John Larkin <jjlar...@highsniplandthistechpleasenology.com>

On 7 Jan 2003 03:40:35 -0800, MarkThoma...@Hotmail.com

(markthoma...@Hotmail.com) wrote:
>I have one of those cheap Ramsey personal speed radars and was playing
>around with it pointing it at a fan and watching the speed display
>numbers rapidly change back and forth, when it occurred to me to
>connect a pair of headphones to the radars earphone output to see what
>I would hear. I could hear the fans blades rotating! I then set the
>unit down on a table and started trying to "hear" different objects.
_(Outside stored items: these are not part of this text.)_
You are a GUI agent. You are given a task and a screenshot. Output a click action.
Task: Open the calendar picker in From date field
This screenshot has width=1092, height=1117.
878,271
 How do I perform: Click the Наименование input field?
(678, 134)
>I clanked some keys together, compressed and then rapidly released a
>pair of tweezers, etc. I was able to hear the actual audio from these
>objects, but the audio quality was absolutely terrible. There was too
>much bass in the audio and the audio was terribly distorted.
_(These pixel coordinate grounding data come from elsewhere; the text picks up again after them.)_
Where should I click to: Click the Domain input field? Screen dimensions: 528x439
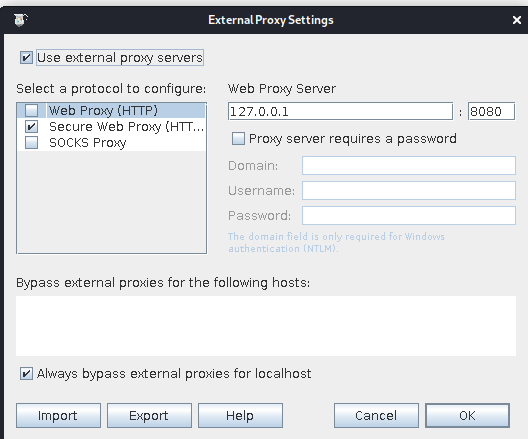pyautogui.click(x=409, y=165)
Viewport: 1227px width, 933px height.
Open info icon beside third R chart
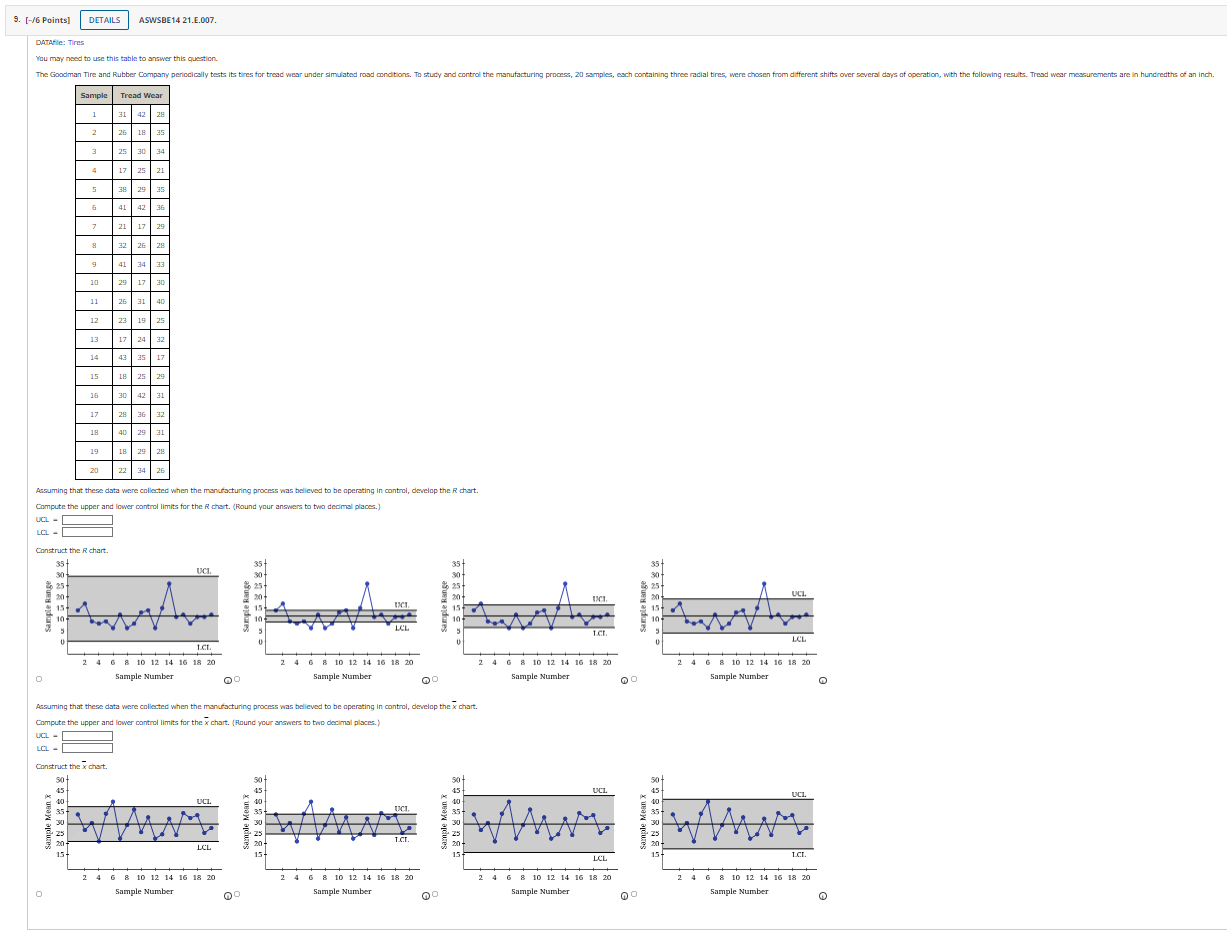coord(624,681)
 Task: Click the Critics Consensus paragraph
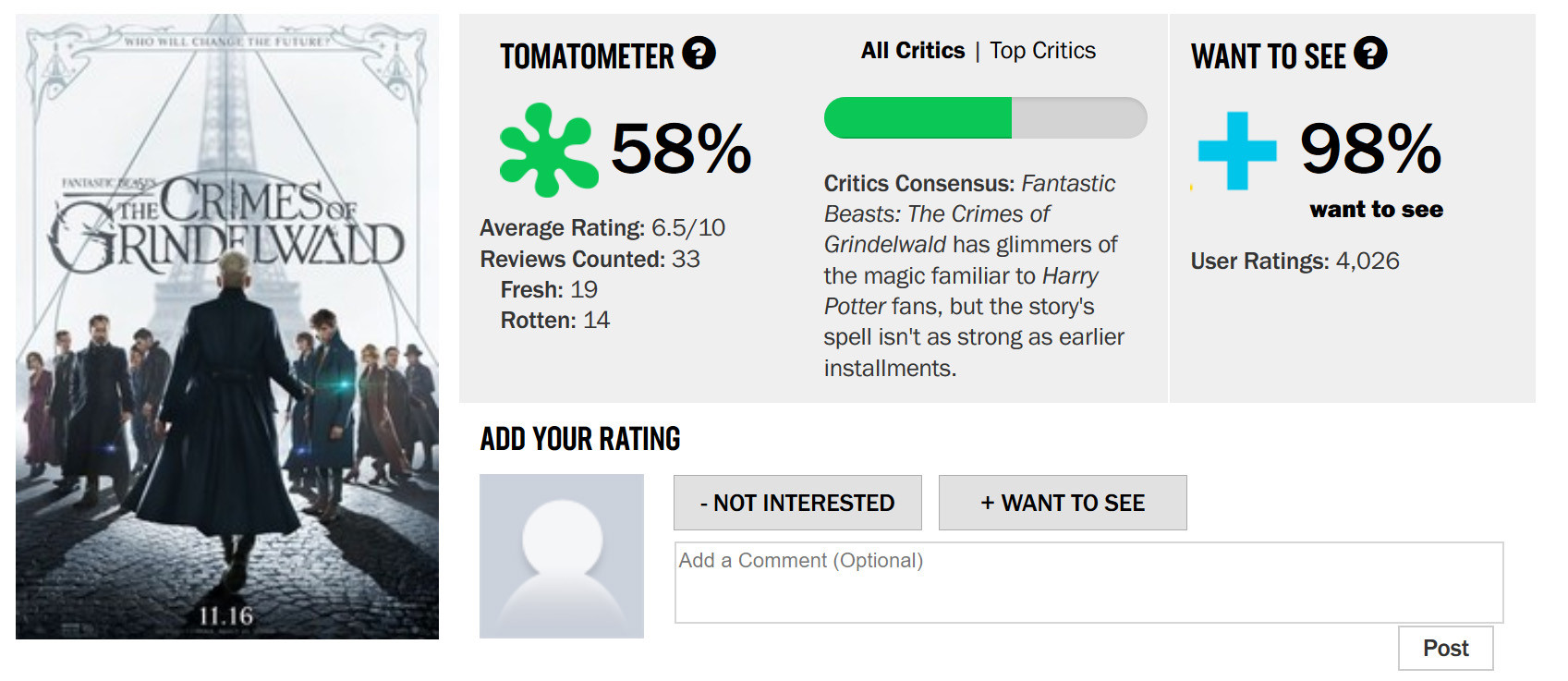click(974, 275)
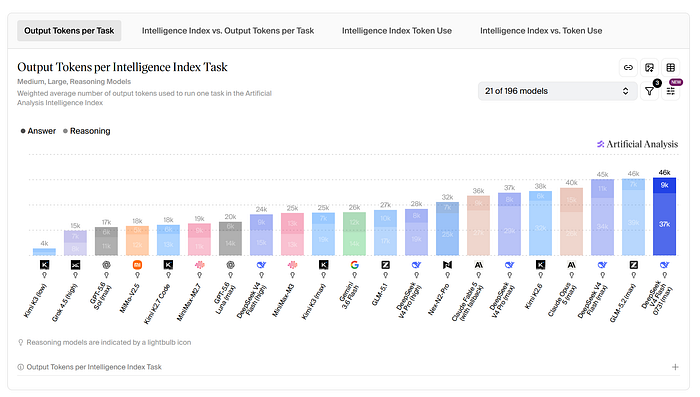Download chart image with image icon
This screenshot has width=700, height=397.
(x=650, y=68)
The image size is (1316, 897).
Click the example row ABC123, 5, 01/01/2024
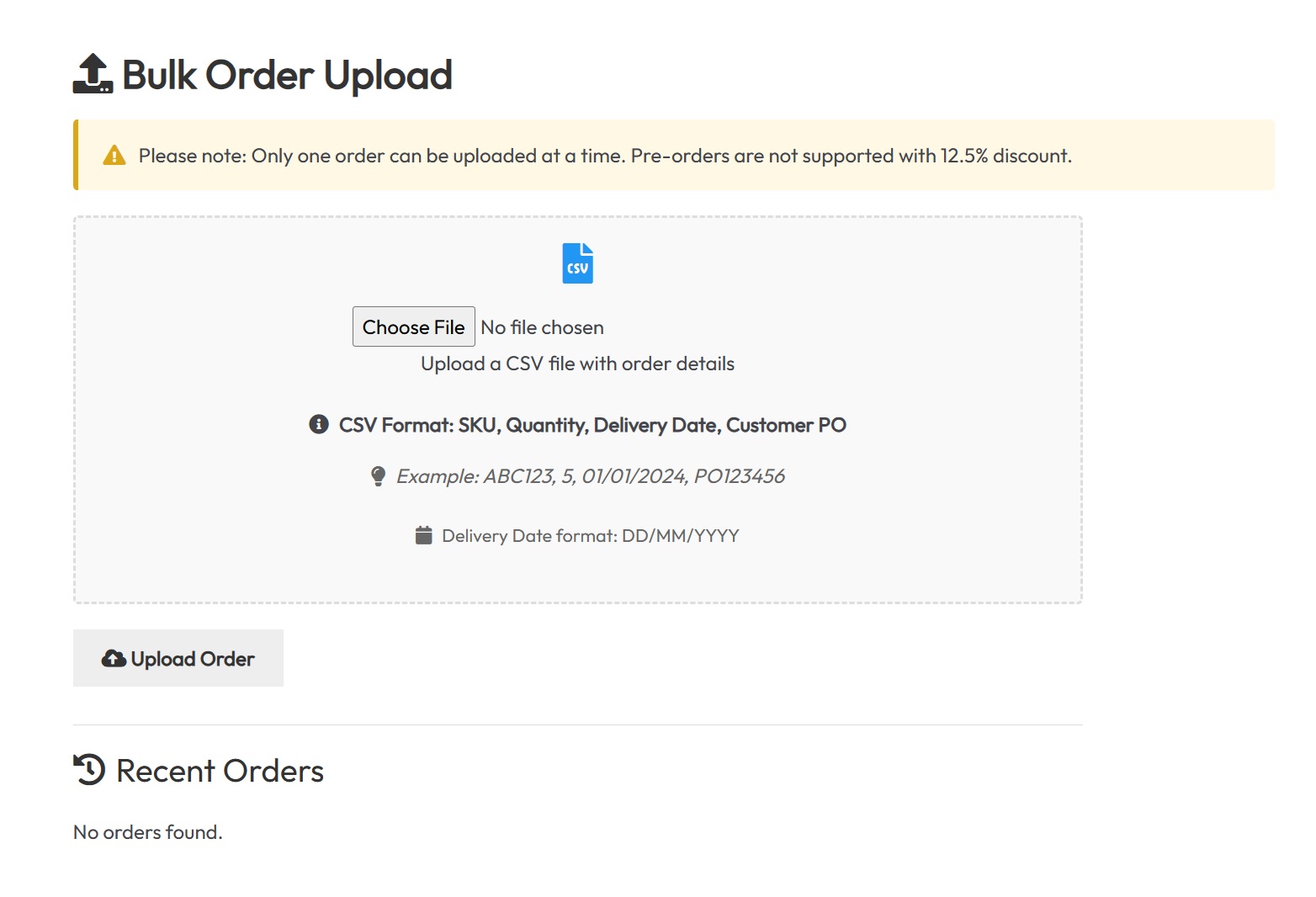(x=591, y=476)
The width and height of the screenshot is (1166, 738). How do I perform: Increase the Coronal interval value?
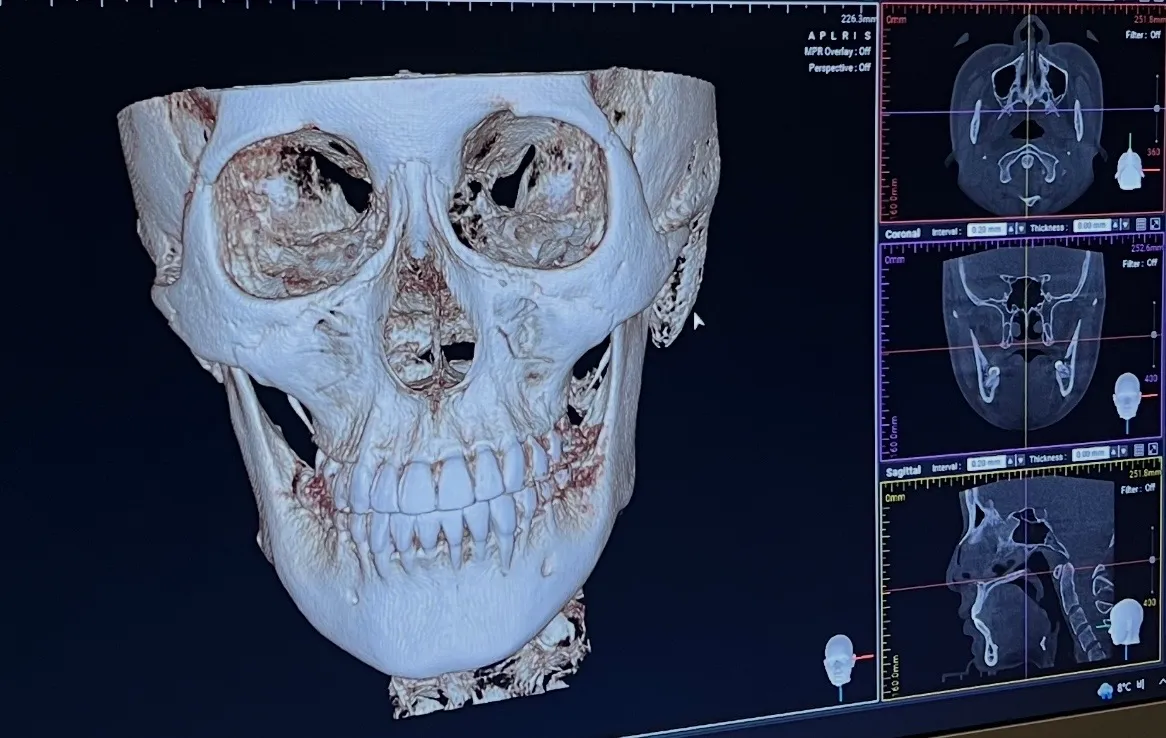(1011, 229)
>My question is this: what could I connect to the radars earphone
>output that would reduce the exaggerated bass frequencies, and also
>clean up the audios tremendous distortion?

This is a gunn diode transmitter and a diode-mixer receiver. The diode
output is roughly abs(cos(distance)) or something horrible like that,
which is nonlinear as hell except in the occasional small sweet spot
on the sides of the curve. But at the diode itself, the 'frequency
response' (versus displacement) should be flat, at least if the diode
is properly loaded.

Tuning forks are sometimes used to calibrate police radars.